Oral contraceptives (OCs) are compound oral short acting or long-acting contraceptives that composed of estrogen and progestin. For the majority of women, oral contraceptives are very safe if use in accordance with the provisions of usage and dosage. However, the serious side effects induced by OCs were concerned world widely. Especially the risk of venous thromboembolism (VTE) caused widespread controversy. We report and analyze a new case of lower extremity deep venous thrombosis that caused by Diane-35 because of the treatment of uterine hemorrhage, in order to provide reference for serious side effects diagnostic and preventive of oral contraceptives.

Case Description

A 44-year-old woman was send to the emergency department with pain in the right lower extremity. 6 days ago, she had a diagnostic curettage because of uterine fibroids presenting as hypermenorrhea. After the operation, she started to take Diane-35 (cyproterone acetate and ethinyloestradiol OC) once daily and one tablet each time. On the next day, the usage and dose of Diane- 35 was increased to twice a day because of an increased amount of bleeding. At the fifth day of taking Diane-35, the patient felt muscle pain of right leg and intensified when walking.

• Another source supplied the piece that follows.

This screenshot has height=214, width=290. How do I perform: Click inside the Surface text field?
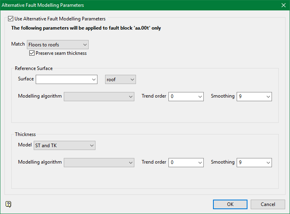63,80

Many laboratory examinations were taken immediately for this woman in hospital. The uterine size enlarged as large as two months pregnancy by vaginal examination and gynecological ultrasound image showed multiple uterine fibroids. The circumference of right lower shin was 38 cm, which of left shin was 37 cm. Finally, color Doppler ultrasound showed: Right calf intra muscle venous thromboembolism was diagnosed. The blood flows of femoral, superficial femoral and popliteal vein are normal. Electrocardiogram (ECG) and blood tests including blood routine, blood type and coagulation function were all normal. The past history of the patient excluded thrombotic disease, alcohol and tobacco habits and abnormal weight.

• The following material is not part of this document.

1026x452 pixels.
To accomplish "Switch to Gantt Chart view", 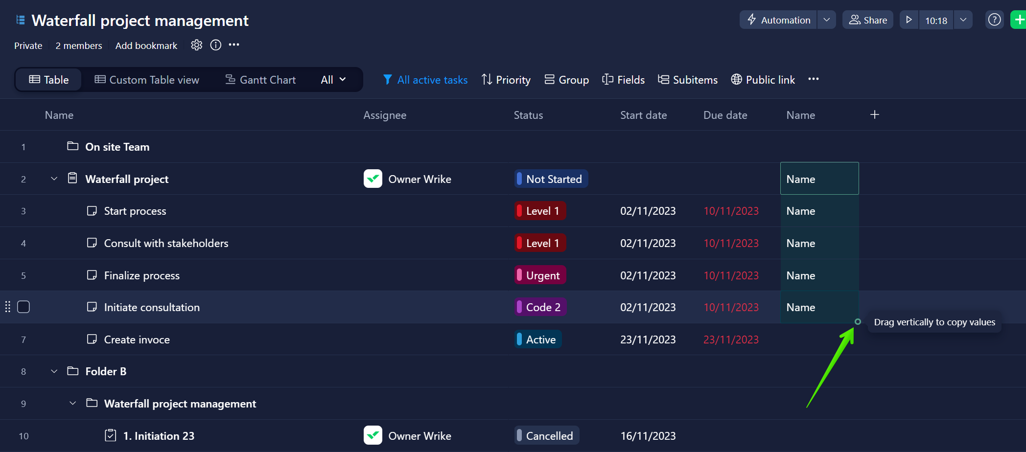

When her illness was diagnosed as VTE, the woman was informed to stop Diane-35 treatment, have absolute bed rest and to raise the affected limb immediately. Treatment measures such as supplementary blood volume, anticoagulation and antiplatelet were taken meanwhile.

On the next day in hospital, a right internal jugular vein inferior vena cava angiography and temporary vena cava filter placement were taken [1]. On the third day, this woman stopped Warfarin treatment due to increased vaginal bleeding and transferred for gynecological treatment. The fraxiparine and warfarin were used for anticoagulation, and urokinase was used for thrombolysis, and other drugs such as panax notoginseng saponins and Aescuven Forte were used for adjuvant therapy during hospitalization period except for hysterectomy. Half a month later, examination of vascular ultrasound: double lower extremities venous thrombosis. One week later, she had changed a permanent filter implantation in inferior vena cava and maintained long-term oral warfarin.


The main components of Diane-35 are cyproterone acetate 2 mg/tablet and ethinylestradio 0.035 mg/tablet. It has reported that taking Diane-35 will induce upper extremity deep venous thrombosis [2]. The combined hormonal contraceptives with cyproterone confer a six fold increased risk of VTE as compared with nonusers [3]. The cyproterone acetate has more risk of thrombosis than others in the all third-generation oral contraceptives [4]. Recent meta-analyses and systematic reviews have consistently shown a small but significant increased risk of VTE among users of third-generation progestins compared with second-generation progestin’s [5]. The most risk of thrombosis is in the first year of taking oral contraceptives [6]. It is important to raise awareness of the signs and symptoms of VTE when prescribing an OC on healthcare professionals.


Although the incidence of VTE is rare in Chinese women, but Diane-35 could increase the risk of VTE. This report will promote to the safety use of oral contraceptives, beneficial to women's health.